Djamilia nous emmène dans une contrée où les gens commencent à travailler très jeune, et n'ont aucune chance de réaliser leur rêve s'ils restent au pays, où la famille a besoin de rester les uns près des autres, de s'entraider. Comme dans La Ravine, on sent cet attachement au pays, mais à la fois une aspiration à la fuite. Je n'oublie pas en lisant ce livre que je connais pas ce pays, même s'il m'attire parfois. Malgré tout, il effleure des sentiments universels, en racontant l'amour naissant sous les yeux d'un enfant jaloux. Aïtmatov est au Kirghizistan considéré comme "leur Pouchkine", sa technique a paraît-il une grande influence sur ses successeurs. A mes yeux, on dirait qu'il croque assez rapidement, mais efficacement, les choses de la vie quotidienne, de la vie paysanne en l'occurrence. Je n'ai pas été frappé par la traduction toutefois.

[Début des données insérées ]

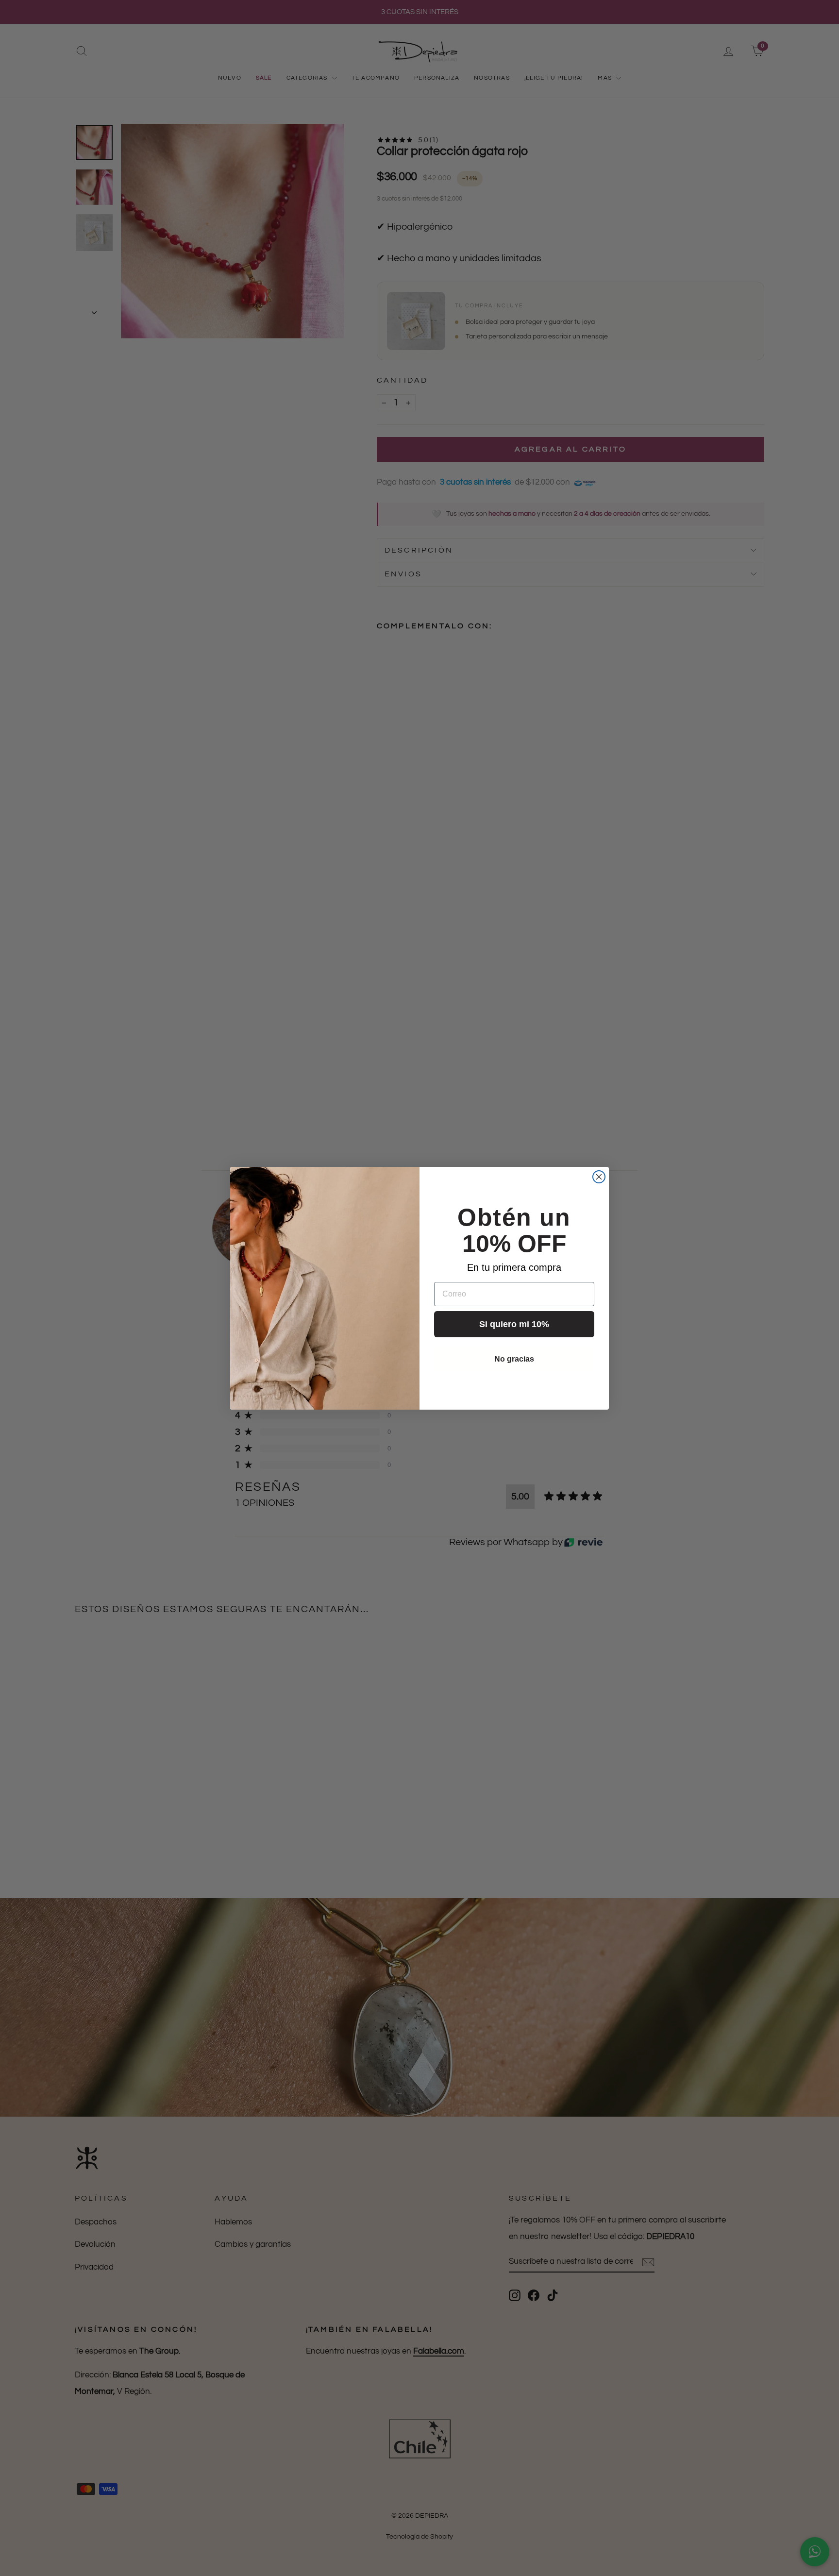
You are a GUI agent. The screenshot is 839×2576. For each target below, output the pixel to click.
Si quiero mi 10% (514, 1324)
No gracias (514, 1359)
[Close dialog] (599, 1177)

Tchinguiz Aïtmatov a écrit:Djamilia ! Djamilia ! – éclatai-je, sanglotant.
Je venais de me séparer des êtres qui m'étaient les plus chers et les plus proches. Et ce n'est qu'à ce moment, gisant à terre, que je compris soudain que j'avais aimé Djamilia. Oui, cela avait été mon premier amour, encore enfant.
Je restai longtemps ainsi, le visage enfoncé dans mon coude mouillé. Je venais de me séparer non seulement de Djamilia et de Danïiar, je venais de me séparer de mon enfance.